练习 — 把下列各行中的“GUI agent”全部改成“screen assistant”，其余内容一字不改，重新写出所有行。

词语与元素定位数据
────────────────
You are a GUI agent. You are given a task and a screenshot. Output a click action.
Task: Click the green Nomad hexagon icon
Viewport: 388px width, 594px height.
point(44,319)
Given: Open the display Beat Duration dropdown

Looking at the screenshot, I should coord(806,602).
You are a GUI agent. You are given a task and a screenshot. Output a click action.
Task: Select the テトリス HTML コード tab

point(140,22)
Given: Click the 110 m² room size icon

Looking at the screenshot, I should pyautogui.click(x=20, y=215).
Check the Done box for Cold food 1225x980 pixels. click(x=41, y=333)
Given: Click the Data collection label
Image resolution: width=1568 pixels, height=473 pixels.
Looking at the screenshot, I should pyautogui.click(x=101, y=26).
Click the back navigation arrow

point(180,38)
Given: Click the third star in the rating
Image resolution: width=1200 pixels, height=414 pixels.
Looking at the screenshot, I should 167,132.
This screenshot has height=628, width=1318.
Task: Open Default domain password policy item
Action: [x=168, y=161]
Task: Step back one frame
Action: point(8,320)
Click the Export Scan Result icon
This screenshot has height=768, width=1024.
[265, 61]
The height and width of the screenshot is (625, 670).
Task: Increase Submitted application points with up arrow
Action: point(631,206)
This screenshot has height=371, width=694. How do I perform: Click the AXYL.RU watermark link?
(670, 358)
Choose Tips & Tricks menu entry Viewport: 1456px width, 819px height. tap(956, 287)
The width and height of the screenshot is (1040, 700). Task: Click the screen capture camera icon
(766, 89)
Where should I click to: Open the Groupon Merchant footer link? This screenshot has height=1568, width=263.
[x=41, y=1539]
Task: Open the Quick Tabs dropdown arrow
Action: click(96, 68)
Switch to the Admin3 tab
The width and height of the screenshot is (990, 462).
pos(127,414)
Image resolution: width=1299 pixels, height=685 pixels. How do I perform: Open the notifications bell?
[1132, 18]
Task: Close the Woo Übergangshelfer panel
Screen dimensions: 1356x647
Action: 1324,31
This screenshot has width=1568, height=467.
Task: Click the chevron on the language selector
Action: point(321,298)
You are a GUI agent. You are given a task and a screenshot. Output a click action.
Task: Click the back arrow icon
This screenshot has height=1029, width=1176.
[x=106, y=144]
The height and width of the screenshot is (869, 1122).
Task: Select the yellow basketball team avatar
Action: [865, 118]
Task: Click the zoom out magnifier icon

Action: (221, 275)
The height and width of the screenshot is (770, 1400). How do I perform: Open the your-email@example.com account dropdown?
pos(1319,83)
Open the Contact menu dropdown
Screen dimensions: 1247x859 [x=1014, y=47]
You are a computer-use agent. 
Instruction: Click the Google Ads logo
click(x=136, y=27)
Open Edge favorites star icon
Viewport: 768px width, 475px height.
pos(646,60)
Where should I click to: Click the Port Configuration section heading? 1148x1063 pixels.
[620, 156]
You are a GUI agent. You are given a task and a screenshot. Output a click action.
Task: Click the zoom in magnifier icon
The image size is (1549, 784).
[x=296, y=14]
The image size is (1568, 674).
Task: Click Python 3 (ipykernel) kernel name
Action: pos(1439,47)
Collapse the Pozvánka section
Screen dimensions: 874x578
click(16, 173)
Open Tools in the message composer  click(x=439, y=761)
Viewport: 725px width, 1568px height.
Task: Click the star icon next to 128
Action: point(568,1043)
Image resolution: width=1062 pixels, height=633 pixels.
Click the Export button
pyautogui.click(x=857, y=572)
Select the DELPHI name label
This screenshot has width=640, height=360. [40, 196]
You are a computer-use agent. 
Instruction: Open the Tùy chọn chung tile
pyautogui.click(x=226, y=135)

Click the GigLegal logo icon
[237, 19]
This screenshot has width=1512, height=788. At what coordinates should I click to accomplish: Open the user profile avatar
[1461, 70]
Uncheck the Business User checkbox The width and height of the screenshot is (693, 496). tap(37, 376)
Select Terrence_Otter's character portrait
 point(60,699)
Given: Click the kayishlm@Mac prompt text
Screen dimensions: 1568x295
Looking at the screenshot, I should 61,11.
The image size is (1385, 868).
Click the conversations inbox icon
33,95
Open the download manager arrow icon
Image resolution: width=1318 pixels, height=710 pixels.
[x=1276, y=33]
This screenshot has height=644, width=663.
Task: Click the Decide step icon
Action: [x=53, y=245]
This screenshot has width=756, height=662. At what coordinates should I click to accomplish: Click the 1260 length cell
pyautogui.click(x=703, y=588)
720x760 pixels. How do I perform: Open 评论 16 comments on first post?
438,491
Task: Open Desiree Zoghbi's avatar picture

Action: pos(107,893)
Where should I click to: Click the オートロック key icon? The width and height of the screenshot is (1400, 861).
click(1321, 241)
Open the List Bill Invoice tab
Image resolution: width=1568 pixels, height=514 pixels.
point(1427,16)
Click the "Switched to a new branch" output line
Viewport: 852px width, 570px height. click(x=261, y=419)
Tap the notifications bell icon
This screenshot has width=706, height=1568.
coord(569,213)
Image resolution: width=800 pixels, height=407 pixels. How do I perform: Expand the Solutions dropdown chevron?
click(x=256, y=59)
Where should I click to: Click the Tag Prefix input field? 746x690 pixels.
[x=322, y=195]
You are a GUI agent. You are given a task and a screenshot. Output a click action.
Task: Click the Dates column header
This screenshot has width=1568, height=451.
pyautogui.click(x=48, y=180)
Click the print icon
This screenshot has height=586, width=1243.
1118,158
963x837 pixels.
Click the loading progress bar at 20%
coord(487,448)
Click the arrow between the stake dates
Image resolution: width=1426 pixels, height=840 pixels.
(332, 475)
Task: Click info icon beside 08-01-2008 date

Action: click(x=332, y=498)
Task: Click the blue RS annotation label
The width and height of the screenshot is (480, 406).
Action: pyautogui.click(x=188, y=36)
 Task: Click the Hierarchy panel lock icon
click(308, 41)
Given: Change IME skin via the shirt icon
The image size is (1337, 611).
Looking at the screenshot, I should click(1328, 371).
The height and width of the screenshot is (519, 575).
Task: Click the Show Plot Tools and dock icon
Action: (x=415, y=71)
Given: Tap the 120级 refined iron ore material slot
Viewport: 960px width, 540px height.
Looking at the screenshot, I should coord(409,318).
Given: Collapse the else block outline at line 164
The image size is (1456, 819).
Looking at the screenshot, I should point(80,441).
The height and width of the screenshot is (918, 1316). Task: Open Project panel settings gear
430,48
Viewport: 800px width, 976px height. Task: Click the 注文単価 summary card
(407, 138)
────────────────
参考答案 —
You are a screen assistant. You are given a task and a screenshot. Output a click action.
Task: Click the green Nomad hexagon icon
Viewport: 388px width, 594px height.
point(44,319)
Given: Open the display Beat Duration dropdown

Looking at the screenshot, I should coord(806,602).
You are a screen assistant. You are given a task and a screenshot. Output a click action.
Task: Select the テトリス HTML コード tab

point(140,22)
Given: Click the 110 m² room size icon

Looking at the screenshot, I should pyautogui.click(x=20, y=215).
Check the Done box for Cold food 1225x980 pixels. click(x=41, y=333)
Given: Click the Data collection label
Image resolution: width=1568 pixels, height=473 pixels.
Looking at the screenshot, I should pyautogui.click(x=101, y=26).
Click the back navigation arrow

point(180,38)
Given: Click the third star in the rating
Image resolution: width=1200 pixels, height=414 pixels.
Looking at the screenshot, I should 167,132.
This screenshot has height=628, width=1318.
Task: Open Default domain password policy item
Action: [x=168, y=161]
Task: Step back one frame
Action: point(8,320)
Click the Export Scan Result icon
This screenshot has height=768, width=1024.
[265, 61]
The height and width of the screenshot is (625, 670).
Task: Increase Submitted application points with up arrow
Action: point(631,206)
This screenshot has height=371, width=694. How do I perform: Click the AXYL.RU watermark link?
(670, 358)
Choose Tips & Tricks menu entry Viewport: 1456px width, 819px height. tap(956, 287)
The width and height of the screenshot is (1040, 700). Task: Click the screen capture camera icon
(766, 89)
Where should I click to: Open the Groupon Merchant footer link? This screenshot has height=1568, width=263.
[x=41, y=1539]
Task: Open the Quick Tabs dropdown arrow
Action: click(96, 68)
Switch to the Admin3 tab
The width and height of the screenshot is (990, 462).
pos(127,414)
Image resolution: width=1299 pixels, height=685 pixels. How do I perform: Open the notifications bell?
[1132, 18]
Task: Close the Woo Übergangshelfer panel
Screen dimensions: 1356x647
Action: 1324,31
This screenshot has width=1568, height=467.
Task: Click the chevron on the language selector
Action: point(321,298)
You are a screen assistant. You are given a task and a screenshot. Output a click action.
Task: Click the back arrow icon
This screenshot has height=1029, width=1176.
[x=106, y=144]
The height and width of the screenshot is (869, 1122).
Task: Select the yellow basketball team avatar
Action: [865, 118]
Task: Click the zoom out magnifier icon

Action: (221, 275)
The height and width of the screenshot is (770, 1400). How do I perform: Open the your-email@example.com account dropdown?
pos(1319,83)
Open the Contact menu dropdown
Screen dimensions: 1247x859 [x=1014, y=47]
You are a computer-use agent. 
Instruction: Click the Google Ads logo
click(x=136, y=27)
Open Edge favorites star icon
Viewport: 768px width, 475px height.
pos(646,60)
Where should I click to: Click the Port Configuration section heading? 1148x1063 pixels.
[620, 156]
You are a screen assistant. You are given a task and a screenshot. Output a click action.
Task: Click the zoom in magnifier icon
The image size is (1549, 784).
[x=296, y=14]
The image size is (1568, 674).
Task: Click Python 3 (ipykernel) kernel name
Action: pos(1439,47)
Collapse the Pozvánka section
Screen dimensions: 874x578
click(16, 173)
Open Tools in the message composer  click(x=439, y=761)
Viewport: 725px width, 1568px height.
Task: Click the star icon next to 128
Action: point(568,1043)
Image resolution: width=1062 pixels, height=633 pixels.
Click the Export button
pyautogui.click(x=857, y=572)
Select the DELPHI name label
This screenshot has width=640, height=360. [40, 196]
You are a computer-use agent. 
Instruction: Open the Tùy chọn chung tile
pyautogui.click(x=226, y=135)

Click the GigLegal logo icon
[237, 19]
This screenshot has width=1512, height=788. At what coordinates should I click to accomplish: Open the user profile avatar
[1461, 70]
Uncheck the Business User checkbox The width and height of the screenshot is (693, 496). tap(37, 376)
Select Terrence_Otter's character portrait
 point(60,699)
Given: Click the kayishlm@Mac prompt text
Screen dimensions: 1568x295
Looking at the screenshot, I should 61,11.
The image size is (1385, 868).
Click the conversations inbox icon
33,95
Open the download manager arrow icon
Image resolution: width=1318 pixels, height=710 pixels.
[x=1276, y=33]
This screenshot has height=644, width=663.
Task: Click the Decide step icon
Action: [x=53, y=245]
This screenshot has width=756, height=662. At what coordinates should I click to accomplish: Click the 1260 length cell
pyautogui.click(x=703, y=588)
720x760 pixels. How do I perform: Open 评论 16 comments on first post?
438,491
Task: Open Desiree Zoghbi's avatar picture

Action: pos(107,893)
Where should I click to: Click the オートロック key icon? The width and height of the screenshot is (1400, 861).
click(1321, 241)
Open the List Bill Invoice tab
Image resolution: width=1568 pixels, height=514 pixels.
point(1427,16)
Click the "Switched to a new branch" output line
Viewport: 852px width, 570px height. click(x=261, y=419)
Tap the notifications bell icon
This screenshot has width=706, height=1568.
coord(569,213)
Image resolution: width=800 pixels, height=407 pixels. How do I perform: Expand the Solutions dropdown chevron?
click(x=256, y=59)
Where should I click to: Click the Tag Prefix input field? 746x690 pixels.
[x=322, y=195]
You are a screen assistant. You are given a task and a screenshot. Output a click action.
Task: Click the Dates column header
This screenshot has width=1568, height=451.
pyautogui.click(x=48, y=180)
Click the print icon
This screenshot has height=586, width=1243.
1118,158
963x837 pixels.
Click the loading progress bar at 20%
coord(487,448)
Click the arrow between the stake dates
Image resolution: width=1426 pixels, height=840 pixels.
(332, 475)
Task: Click info icon beside 08-01-2008 date

Action: click(x=332, y=498)
Task: Click the blue RS annotation label
The width and height of the screenshot is (480, 406).
Action: pyautogui.click(x=188, y=36)
 Task: Click the Hierarchy panel lock icon
click(308, 41)
Given: Change IME skin via the shirt icon
The image size is (1337, 611).
Looking at the screenshot, I should click(1328, 371).
The height and width of the screenshot is (519, 575).
Task: Click the Show Plot Tools and dock icon
Action: (x=415, y=71)
Given: Tap the 120级 refined iron ore material slot
Viewport: 960px width, 540px height.
Looking at the screenshot, I should coord(409,318).
Given: Collapse the else block outline at line 164
The image size is (1456, 819).
Looking at the screenshot, I should point(80,441).
The height and width of the screenshot is (918, 1316). Task: Open Project panel settings gear
430,48
Viewport: 800px width, 976px height. Task: Click the 注文単価 summary card
(407, 138)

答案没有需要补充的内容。